Death Cab for Cutie aims to “highlight the light and darkness at the same time” with “Here to Forever” single

Death Cab for Cutie aims to “highlight the light and darkness at the same time” with “Here to Forever” single
ABC/Randy Holmes

It may not be surprising that a band called Death Cab for Cutie would sing about dying — it’s in their name, after all — but you may not expect them to do it with such cheeriness.

The “Soul Meets Body” group’s current single, “Here to Forever,” finds frontman Ben Gibbard musing that all the actors in movies he watches from the ’50s “are all dead now.” And if you didn’t hear it the first time, Gibbard repeats the line “They’re all dead now” with a warm, exuberant harmony from his bandmates.

Speaking with ABC Audio, bassist Nick Harmer shares that mismatching the tones of lyrics and the music within songs has long been a Death Cab staple.

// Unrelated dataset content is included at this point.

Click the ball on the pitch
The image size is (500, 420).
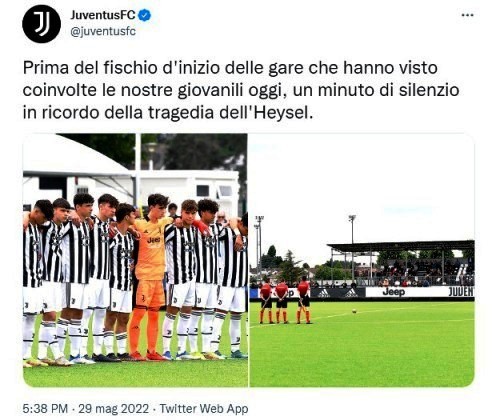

“I think that one thing that we’ve done in this band, and certainly sonically, and we’ve kind of explored in our songs, is kind of this juxtaposition between either a heavy emotional content with more uplifting or lighter music or uplifting music with a darker, emotional lyrical content,” Harmer shares.

With “Here to Forever” specifically, that juxtaposition seems to be working, as the track currently sits at #2 on Billboard‘s Alternative Airplay chart, the highest ranking any Death Cab song has had on the tally since 2015’s “Black Sun.”

“I think we kind of like how those things can kind of push and pull against one another from an emotional place,” Harmer says. “[We] look for those moments where we can kind of highlight the sort of light and darkness at the same time.”

“Here to Forever” appears on the new Death Cab album Asphalt Meadows, which is out now.